(Selected extract begins)

# usb mouse dies

## febisfebi

i have a crappy ms intellimouse explorer, that will die every hour or so for a second.  it just basically shuts off.  it has never been a problem before, as it comes right back on.  this was the case for previous distros i had such as redhat.  This is a problem now, because each time it dies, i have to rmmod usb-uhci, and then modprobe usb-uhci for it to work again.  having to do this every time it dies gets very bothersome, plus things seem to run slower afterwards.  does anyone have any ideas on how i can make it so it will still work after it dies and comes back without having to reload the module?

----------

## Flake

be happy !!!!!!!!!!!!, you run linux.

my intelly mouse also dies in win98 whilst playing RTCW. only a reboot helps there!! so quicksave, esc, system, quit, yes, cntr-esc, exit, shutdown-yes with the cursors  :Wink: 

the problem for me seems to be plugging the mouse into a hub, instead of on the port directly.

see if it helps.

----------

## febisfebi

its not how its plugged in, or anything, its a matter of bad design, and ms not doing anything about it such as a recall which is very neccesary, as i know more people who have had this problem with this particular mouse, then i know havent had this problem.  in other distros i hav used such as redhat and mandrake, it would come right back on without having to reload the module.  thats what i want to do here.

(Selected extract ends)

Directions:
#1 In the USB mouse thread, what two commands does febisfebi have to run each time the mouse dies?
#2 Do the following statements agree with the USB mouse thread? (a) Under Red Hat and Mandrake, the mouse came back on without the module being reloaded. (b) In Windows 98, Flake's mouse recovers without a reboot. (c) febisfebi accepts that the way the mouse is plugged in causes the problem.
#3 Write the next part of the USB mouse thread, picking up from where it stops.

(Information shown begins)

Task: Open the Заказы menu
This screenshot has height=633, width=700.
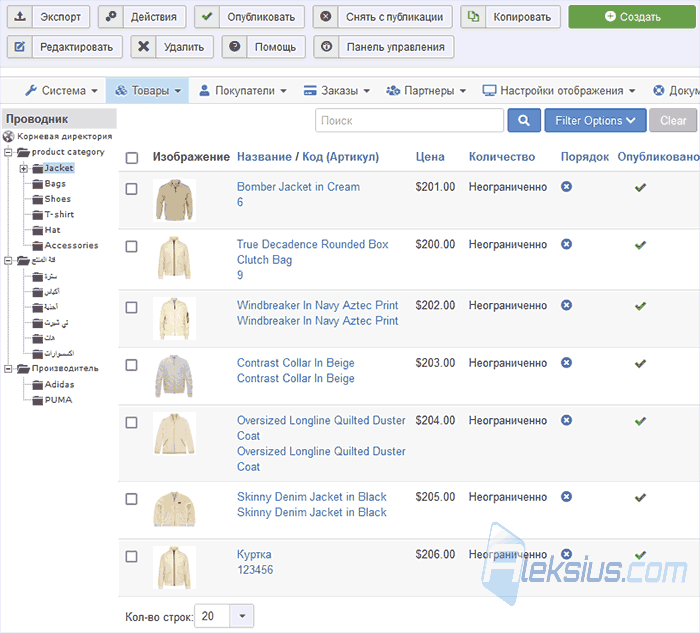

(Information shown ends)

Responses to the tasks:
#1 febisfebi runs rmmod usb-uhci and then modprobe usb-uhci.

#2
(a) Yes: "in other distros i hav used such as redhat and mandrake, it would come right back on without having to reload the module."
(b) No: "only a reboot helps there!!"
(c) No: "its not how its plugged in, or anything, its a matter of bad design"

#3
----------

## lk42pro

i had that mouse as well and it broke....anybody know what # to call to get the free replacement?and do i have to mail it back?

----------

## xzibit

Just go on the microsoft's website under the support section and follow the links to open a new incident, this requires a microsoft passport account, just signup for a hotmail account and that will suffice.  I had the same problem with my old intellimouse explorer about a year ago, I had the orginal 1.0 ones and its a way the cable is made and how its connected into the mouse.  After just explaining to them what the symptoms were and that it does this on more than one computer they sent me a brand new 3.0 intellimouse explorer that is a lot lighter and smaller.  The older ones had a problem where it would lose track of where the mouse is if you move it very fast, the newer versions dont have this problem anymore.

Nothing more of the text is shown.